WHAT TO DO
Take the line that contains "The width and height of the screenshot is (880, 402)." and each one after it through the last line below, and retype them exactly. Leave out the pictures.

*** Opening of RECORDS SUPPLIED ***

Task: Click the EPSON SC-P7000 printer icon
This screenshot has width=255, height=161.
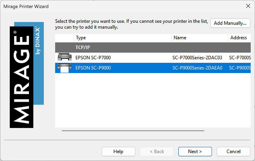Action: 65,58
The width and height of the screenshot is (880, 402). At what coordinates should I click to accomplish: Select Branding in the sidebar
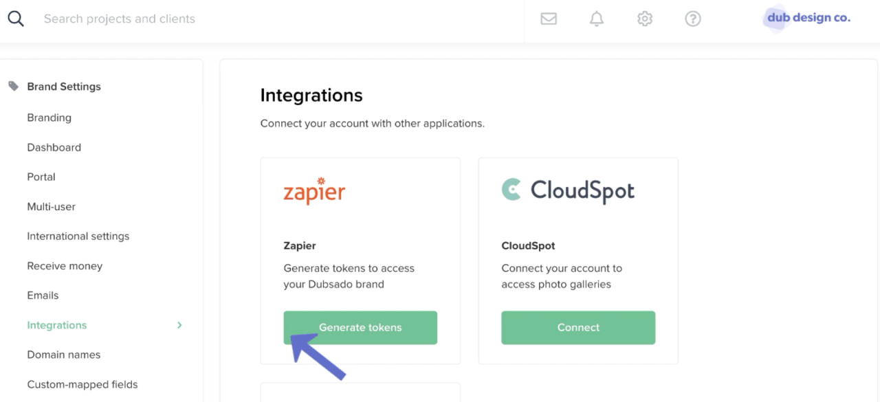click(x=49, y=118)
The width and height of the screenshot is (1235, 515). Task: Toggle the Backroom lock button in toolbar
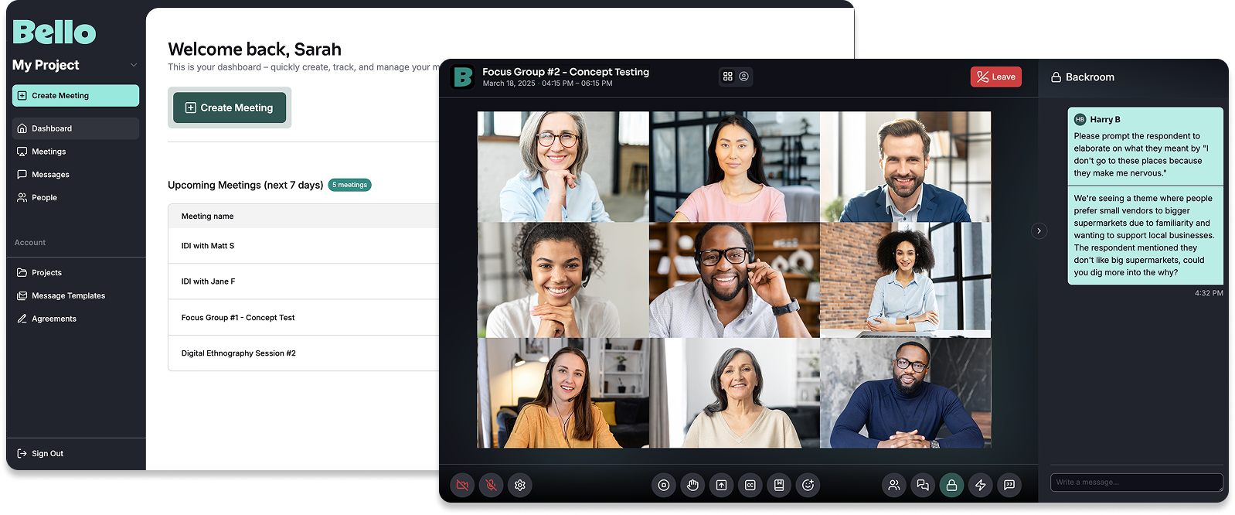(951, 486)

*** Close of RECORDS SUPPLIED ***

ANSWER
The width and height of the screenshot is (880, 402). At what coordinates should I click to accomplish: Select Branding in the sidebar
click(x=49, y=118)
The width and height of the screenshot is (1235, 515). Task: Toggle the Backroom lock button in toolbar
(951, 486)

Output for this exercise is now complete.